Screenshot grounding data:
+++

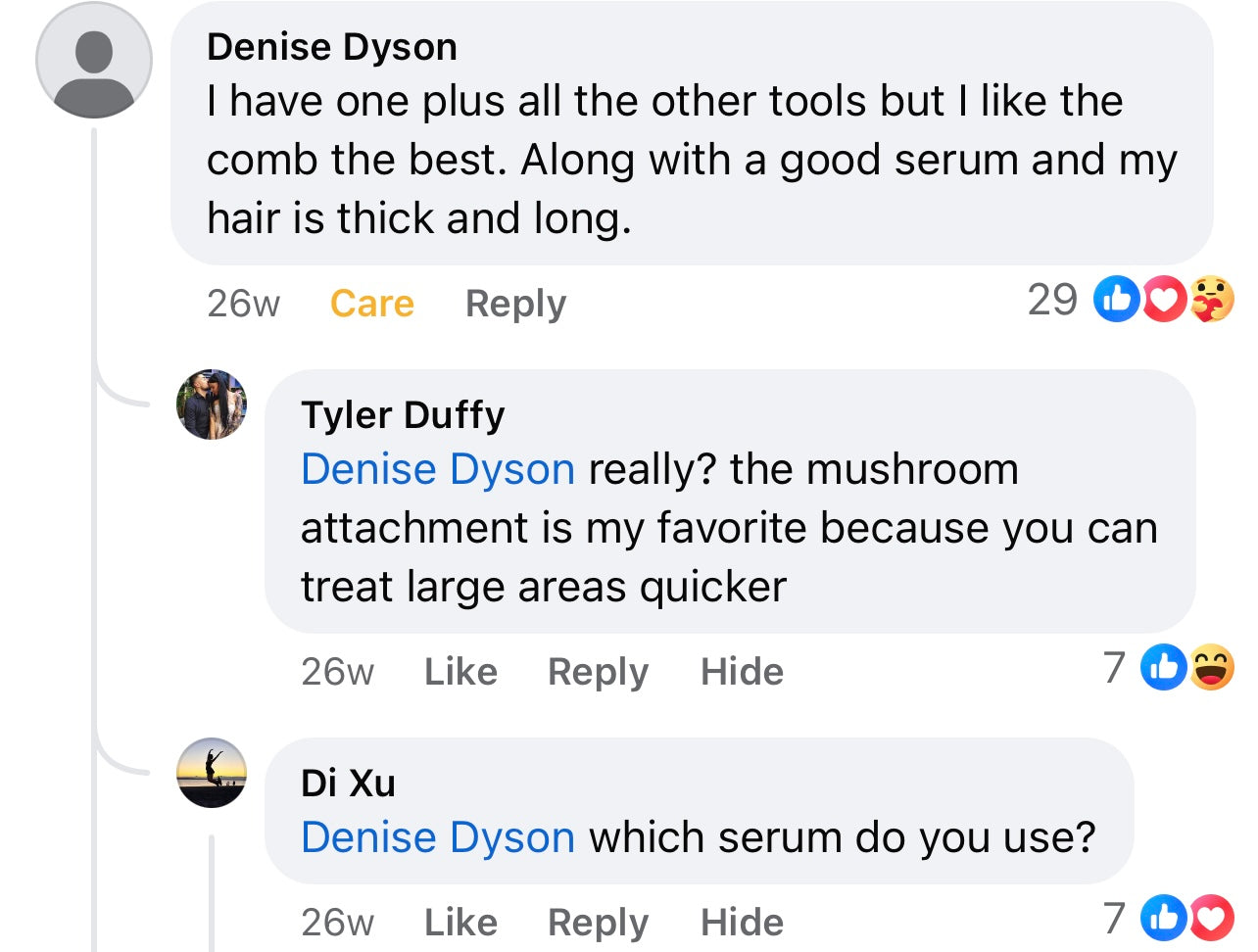Screen dimensions: 1258x952
Task: Click like reaction icon on Di Xu's reply
Action: 1164,918
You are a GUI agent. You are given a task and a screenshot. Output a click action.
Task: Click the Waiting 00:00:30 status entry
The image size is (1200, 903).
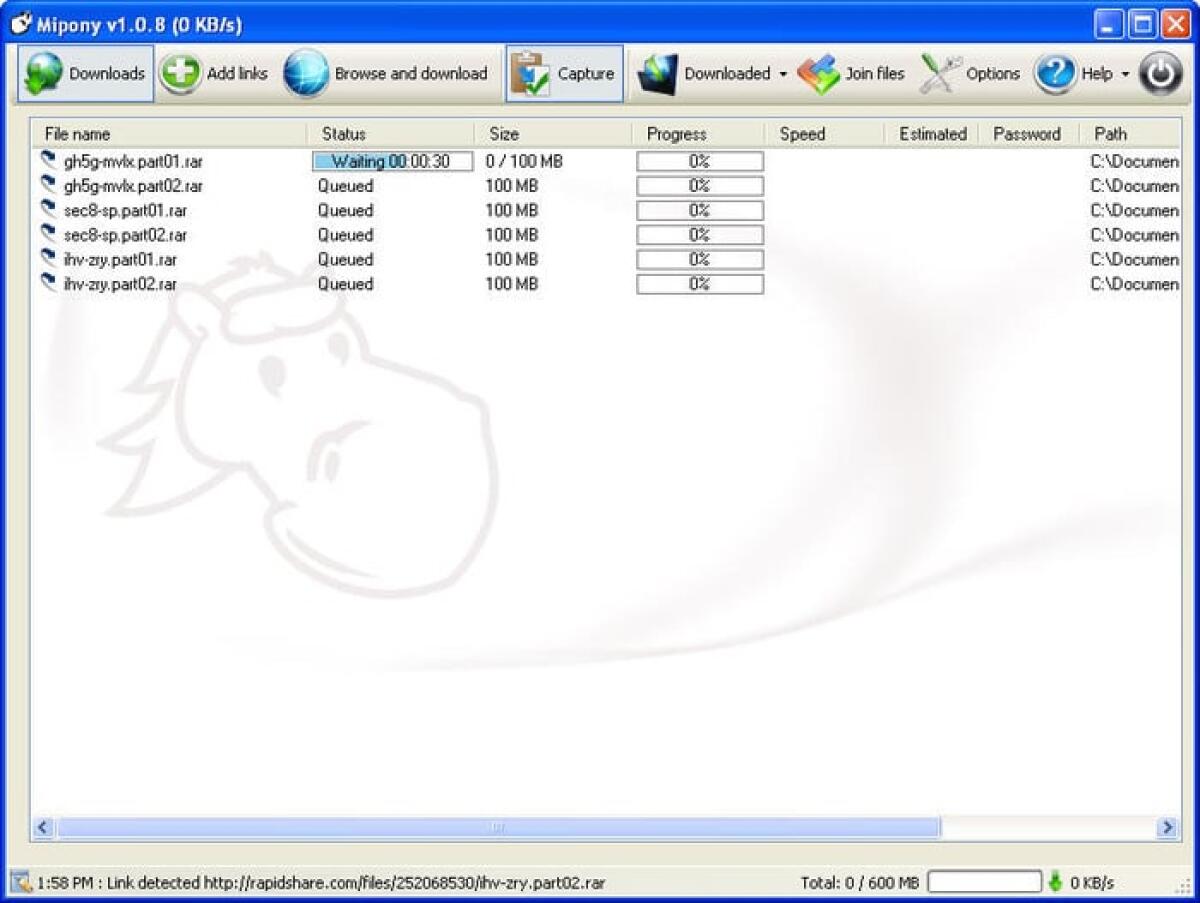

+++

Write out, word for word, the lines running from the one containing "You are a GUI" to the end of the data above; the pictures are to be left out.

You are a GUI agent. You are given a task and a screenshot. Output a click action.
Task: Click the Waiting 00:00:30 status entry
The image size is (1200, 903).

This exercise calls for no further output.